Well before the pandemic-crisis struck, analysts were sounding warnings that corporate debt had reached such dangerously high levels that a normal downturn in the business cycle would see many corporate bankruptcies. But the analysts did not count on the rescue by the COVID-19 stimulus package. Now, just as in 2008, the wealthy are going to cream off most of the stimulus package while only a little will trickle down to the workers. The present stimulus funds will be used to pay down that massive but avoidable corporate debt.
Why avoidable? It is the result of predatory practices. I explained how corporations changed their sensible business practice from saving 50% of dividends for corporate use including economic downturns and paying out only the other half in dividends, to stripping out every cent of profit by dividends, in the first article in the series. An even more extractive, predatory practice hides under the term 'the leveraged buyout'. Equity and hedge funds scour the country to find corporations, large or small, that have net assets and a good cash flow. Then they buy those companies primarily with their own assets. Here's how it's done:
The Leveraged Buyout
Equity fund Pain Capital discovers Victim Co. that operates a chain of profitable supermarkets and owns the locations free and clear of mortgages. Pain needs $100 million to buy enough shares to control Victim Co. Pain is willing to put up 10 million and convinces a lender to advance 90 million by committing to have the corporation pledge its supermarket buildings as security for the debt and assume the payments. As soon Pain has control, it votes in its choices for the Board of Directors, who quickly implement the plan. If a public company, Pain may take the company private. From then on, Victim Co. is saddled with this massive debt for no proper corporate reason. Now, the stimulus money will go to pay off this type of corporate debt first; some of what's left may go to the employees.
Eric Reed's no bleeding-heart lefty. He writes on a very conservative, Trump friendly, Wall Street website, TheStreet. Reed worries, in enlightened capitalist self-interest, that this leveraged-buyout tactic has gone too far. He notes that many such targeted businesses, once very profitable, go bankrupt. According to him, leveraged buyouts have imposed debt payments up to seven times their gross earnings (EBITA) on the acquired companies.
How big a deal is it? As Reuters has reported, "the volume of leveraged loans reached $1.3 trillion in the U.S. and Europe in 2018, versus $734 billion in 2007". For those of us used to thinking in hundreds, and occasionally in thousands, those numbers are so high they may be incomprehensible. But we can assume that a lot of stimulus money will be sucked up to meet those installment payments.

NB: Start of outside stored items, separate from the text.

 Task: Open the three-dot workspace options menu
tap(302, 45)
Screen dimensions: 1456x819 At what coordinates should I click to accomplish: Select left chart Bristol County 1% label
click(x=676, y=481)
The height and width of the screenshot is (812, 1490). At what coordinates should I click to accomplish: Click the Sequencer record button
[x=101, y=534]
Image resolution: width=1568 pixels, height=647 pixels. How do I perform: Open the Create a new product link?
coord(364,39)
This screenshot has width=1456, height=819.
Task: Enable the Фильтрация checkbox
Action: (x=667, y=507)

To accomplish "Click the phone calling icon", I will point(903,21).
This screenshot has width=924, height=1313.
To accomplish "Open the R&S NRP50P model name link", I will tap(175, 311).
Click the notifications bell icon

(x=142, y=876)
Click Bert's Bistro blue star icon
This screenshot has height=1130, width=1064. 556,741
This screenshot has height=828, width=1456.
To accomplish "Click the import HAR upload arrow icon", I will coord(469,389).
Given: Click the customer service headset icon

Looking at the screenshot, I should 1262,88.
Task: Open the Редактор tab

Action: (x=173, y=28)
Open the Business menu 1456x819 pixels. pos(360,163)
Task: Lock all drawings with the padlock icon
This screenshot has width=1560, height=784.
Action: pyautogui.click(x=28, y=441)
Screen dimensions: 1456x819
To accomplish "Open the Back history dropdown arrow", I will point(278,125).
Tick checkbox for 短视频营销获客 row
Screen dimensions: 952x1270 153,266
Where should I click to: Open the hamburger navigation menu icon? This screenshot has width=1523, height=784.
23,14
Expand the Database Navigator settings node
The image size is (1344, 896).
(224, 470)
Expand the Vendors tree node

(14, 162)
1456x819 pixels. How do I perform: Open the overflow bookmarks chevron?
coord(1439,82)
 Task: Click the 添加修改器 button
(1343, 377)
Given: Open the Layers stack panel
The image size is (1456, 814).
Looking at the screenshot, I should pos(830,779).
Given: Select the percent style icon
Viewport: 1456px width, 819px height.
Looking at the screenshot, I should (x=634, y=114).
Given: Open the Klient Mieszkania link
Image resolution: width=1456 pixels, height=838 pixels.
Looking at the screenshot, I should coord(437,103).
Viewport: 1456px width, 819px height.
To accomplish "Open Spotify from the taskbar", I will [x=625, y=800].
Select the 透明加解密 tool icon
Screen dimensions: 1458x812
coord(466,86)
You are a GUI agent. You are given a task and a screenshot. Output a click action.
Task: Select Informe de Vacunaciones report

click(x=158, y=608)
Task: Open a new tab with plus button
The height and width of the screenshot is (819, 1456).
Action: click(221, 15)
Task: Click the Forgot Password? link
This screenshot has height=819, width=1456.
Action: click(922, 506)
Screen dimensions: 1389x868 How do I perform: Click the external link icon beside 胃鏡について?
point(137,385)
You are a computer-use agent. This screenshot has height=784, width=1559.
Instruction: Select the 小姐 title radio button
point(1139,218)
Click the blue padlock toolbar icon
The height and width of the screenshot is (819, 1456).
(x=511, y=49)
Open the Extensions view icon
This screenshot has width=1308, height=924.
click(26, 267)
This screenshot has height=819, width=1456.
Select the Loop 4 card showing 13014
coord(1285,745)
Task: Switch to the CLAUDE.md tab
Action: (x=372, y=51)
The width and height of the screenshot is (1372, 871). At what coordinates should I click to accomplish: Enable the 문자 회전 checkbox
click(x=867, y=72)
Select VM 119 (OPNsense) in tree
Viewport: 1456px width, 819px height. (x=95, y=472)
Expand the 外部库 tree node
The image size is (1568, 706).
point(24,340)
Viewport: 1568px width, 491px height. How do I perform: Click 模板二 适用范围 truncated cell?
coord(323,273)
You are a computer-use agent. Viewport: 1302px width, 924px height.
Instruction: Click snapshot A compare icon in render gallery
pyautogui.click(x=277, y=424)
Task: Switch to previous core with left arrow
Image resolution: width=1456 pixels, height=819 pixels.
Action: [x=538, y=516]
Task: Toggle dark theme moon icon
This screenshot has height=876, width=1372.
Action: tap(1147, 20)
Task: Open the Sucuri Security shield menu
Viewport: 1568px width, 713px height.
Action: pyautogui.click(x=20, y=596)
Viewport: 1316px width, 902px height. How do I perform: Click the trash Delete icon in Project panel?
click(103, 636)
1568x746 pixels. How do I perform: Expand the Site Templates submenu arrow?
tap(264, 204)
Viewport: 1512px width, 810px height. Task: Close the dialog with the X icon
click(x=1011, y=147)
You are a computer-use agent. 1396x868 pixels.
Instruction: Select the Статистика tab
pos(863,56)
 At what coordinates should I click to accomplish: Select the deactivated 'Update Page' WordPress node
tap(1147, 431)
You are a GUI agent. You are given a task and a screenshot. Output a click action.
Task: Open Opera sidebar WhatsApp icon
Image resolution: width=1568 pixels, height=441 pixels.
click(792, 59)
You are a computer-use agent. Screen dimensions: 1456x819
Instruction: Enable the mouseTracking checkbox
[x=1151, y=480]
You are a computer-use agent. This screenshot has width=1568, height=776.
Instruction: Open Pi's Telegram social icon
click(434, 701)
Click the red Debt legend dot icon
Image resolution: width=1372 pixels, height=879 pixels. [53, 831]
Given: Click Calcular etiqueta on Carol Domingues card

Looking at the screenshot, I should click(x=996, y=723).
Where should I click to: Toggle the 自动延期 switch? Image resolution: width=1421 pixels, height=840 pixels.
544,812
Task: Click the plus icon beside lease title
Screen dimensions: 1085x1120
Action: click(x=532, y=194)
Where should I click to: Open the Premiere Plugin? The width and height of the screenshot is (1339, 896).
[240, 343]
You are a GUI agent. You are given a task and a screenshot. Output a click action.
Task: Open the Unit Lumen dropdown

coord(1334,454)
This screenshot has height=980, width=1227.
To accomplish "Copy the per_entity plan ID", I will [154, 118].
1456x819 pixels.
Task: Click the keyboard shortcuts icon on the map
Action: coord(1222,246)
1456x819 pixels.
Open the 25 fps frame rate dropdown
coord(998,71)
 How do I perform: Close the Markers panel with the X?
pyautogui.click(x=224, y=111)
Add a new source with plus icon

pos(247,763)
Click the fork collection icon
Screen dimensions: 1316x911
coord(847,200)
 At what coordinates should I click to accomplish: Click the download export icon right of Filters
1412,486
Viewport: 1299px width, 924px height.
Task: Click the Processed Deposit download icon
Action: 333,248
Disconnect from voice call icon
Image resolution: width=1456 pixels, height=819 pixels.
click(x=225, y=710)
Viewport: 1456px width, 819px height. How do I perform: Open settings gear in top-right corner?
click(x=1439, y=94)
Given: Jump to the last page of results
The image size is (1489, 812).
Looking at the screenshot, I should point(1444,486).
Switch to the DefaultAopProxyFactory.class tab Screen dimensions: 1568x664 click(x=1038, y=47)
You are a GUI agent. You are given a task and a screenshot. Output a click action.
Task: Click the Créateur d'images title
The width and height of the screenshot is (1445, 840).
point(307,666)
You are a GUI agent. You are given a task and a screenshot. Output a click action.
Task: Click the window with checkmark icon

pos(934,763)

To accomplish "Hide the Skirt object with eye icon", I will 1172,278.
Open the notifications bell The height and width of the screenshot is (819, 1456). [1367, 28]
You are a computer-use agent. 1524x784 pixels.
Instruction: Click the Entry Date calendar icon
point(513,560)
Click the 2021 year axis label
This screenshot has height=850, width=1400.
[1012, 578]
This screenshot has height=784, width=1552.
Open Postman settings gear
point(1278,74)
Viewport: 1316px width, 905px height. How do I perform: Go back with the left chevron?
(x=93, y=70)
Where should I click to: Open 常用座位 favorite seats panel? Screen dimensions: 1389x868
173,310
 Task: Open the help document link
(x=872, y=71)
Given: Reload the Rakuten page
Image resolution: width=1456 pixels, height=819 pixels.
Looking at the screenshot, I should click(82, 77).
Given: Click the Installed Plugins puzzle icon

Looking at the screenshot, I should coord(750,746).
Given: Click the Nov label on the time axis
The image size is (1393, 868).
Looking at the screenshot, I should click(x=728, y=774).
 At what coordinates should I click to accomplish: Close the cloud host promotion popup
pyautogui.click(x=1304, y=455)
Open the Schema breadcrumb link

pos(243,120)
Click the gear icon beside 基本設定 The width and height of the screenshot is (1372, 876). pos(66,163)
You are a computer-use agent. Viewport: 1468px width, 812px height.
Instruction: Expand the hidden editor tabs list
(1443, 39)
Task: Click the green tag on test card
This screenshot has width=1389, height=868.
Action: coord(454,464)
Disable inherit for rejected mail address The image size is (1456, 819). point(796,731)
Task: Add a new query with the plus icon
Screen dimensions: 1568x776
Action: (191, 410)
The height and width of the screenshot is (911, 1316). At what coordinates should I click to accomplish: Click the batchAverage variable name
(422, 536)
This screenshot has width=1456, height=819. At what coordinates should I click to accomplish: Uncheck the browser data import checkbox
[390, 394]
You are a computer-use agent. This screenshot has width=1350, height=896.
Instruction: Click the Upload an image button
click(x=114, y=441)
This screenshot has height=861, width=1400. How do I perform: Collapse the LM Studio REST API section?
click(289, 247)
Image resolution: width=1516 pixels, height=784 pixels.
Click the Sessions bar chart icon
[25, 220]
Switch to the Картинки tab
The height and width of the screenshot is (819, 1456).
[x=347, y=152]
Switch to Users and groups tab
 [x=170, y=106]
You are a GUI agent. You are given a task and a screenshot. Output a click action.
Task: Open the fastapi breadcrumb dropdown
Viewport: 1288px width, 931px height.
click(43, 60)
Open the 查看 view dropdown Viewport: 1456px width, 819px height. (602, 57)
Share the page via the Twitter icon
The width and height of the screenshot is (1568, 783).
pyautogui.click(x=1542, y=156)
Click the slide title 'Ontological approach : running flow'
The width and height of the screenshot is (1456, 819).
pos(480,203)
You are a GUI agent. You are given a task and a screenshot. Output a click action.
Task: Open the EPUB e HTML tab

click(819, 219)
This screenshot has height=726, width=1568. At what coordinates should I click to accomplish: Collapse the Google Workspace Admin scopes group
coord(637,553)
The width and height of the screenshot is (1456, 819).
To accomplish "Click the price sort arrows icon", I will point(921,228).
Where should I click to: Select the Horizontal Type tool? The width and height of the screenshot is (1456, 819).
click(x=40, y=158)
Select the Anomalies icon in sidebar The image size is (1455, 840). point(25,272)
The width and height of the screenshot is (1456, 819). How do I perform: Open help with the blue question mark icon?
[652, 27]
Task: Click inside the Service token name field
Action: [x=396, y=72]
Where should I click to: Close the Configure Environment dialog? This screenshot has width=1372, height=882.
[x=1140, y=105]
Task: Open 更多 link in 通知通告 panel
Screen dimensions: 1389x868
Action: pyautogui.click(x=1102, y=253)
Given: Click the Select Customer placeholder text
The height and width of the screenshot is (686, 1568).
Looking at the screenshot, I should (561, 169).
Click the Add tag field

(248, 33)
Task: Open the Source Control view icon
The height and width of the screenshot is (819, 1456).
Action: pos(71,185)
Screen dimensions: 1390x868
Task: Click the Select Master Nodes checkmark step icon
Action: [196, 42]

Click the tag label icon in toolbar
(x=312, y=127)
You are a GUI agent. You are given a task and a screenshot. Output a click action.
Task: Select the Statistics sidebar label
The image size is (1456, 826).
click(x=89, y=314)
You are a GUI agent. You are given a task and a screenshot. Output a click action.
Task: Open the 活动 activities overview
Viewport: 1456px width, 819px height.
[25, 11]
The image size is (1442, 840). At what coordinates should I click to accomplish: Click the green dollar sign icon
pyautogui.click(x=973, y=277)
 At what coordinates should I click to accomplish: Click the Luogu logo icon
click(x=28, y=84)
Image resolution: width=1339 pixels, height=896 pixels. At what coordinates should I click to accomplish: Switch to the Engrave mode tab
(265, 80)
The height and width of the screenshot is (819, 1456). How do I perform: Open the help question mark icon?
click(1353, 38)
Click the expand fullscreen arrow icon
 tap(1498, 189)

Profiting from an Economic Downturn: Profiting from a Bankruptcy
Why aren't the equity and hedge funds worried about losing their investment through bankruptcy? They know how to make money on a bankruptcy too--especially by underfunding worker pensions (of course, executive pensions are always fully funded). They also know how to cherry pick, with insider information, the best assets and purchase them at fire-sale prices in the bankruptcy. For anyone who thinks it couldn't be worse than what they have read so far, you can read here about these and other moves in the equity and hedge-fund predatory playbook using the recent Sears bankruptcy as an example.
Creeping Socialism in America
As part of the safety net to protect deposit money, the savings of America, commercial banks (not investment banks) were allowed to borrow from the Federal Reserve Bank at a very low interest rate (called the discount window) on a short-term basis. During the 2008 crisis, that facility was extended to most investment banks as they became bank holding companies. Now investment banks could get relief originally intended only for commercial banks.
As part of the COVID-19 stimulus package, that safety measure has been further extended to help corporations. In recognition of the potentially disastrous effect on the economy by the towering corporate debt, a huge chunk of the stimulus will go to the Fed so it can purchase the precarious corporate bonds, including high-yield bonds (otherwise more accurately described as junk bonds--they are high yield because they are high risk) from the lenders. Does anyone see another upward transfer of wealth by socialistic measures here? Government deficit - Federal Reserve Bank - High-end lenders - Future government debt paid by taxpayers. No consideration has been given to the fact that the wealthy equity and hedge funds, who got dividends that left the companies vulnerable, should have to pay back some of what they took. The mere thought would horrify any well-conditioned mind.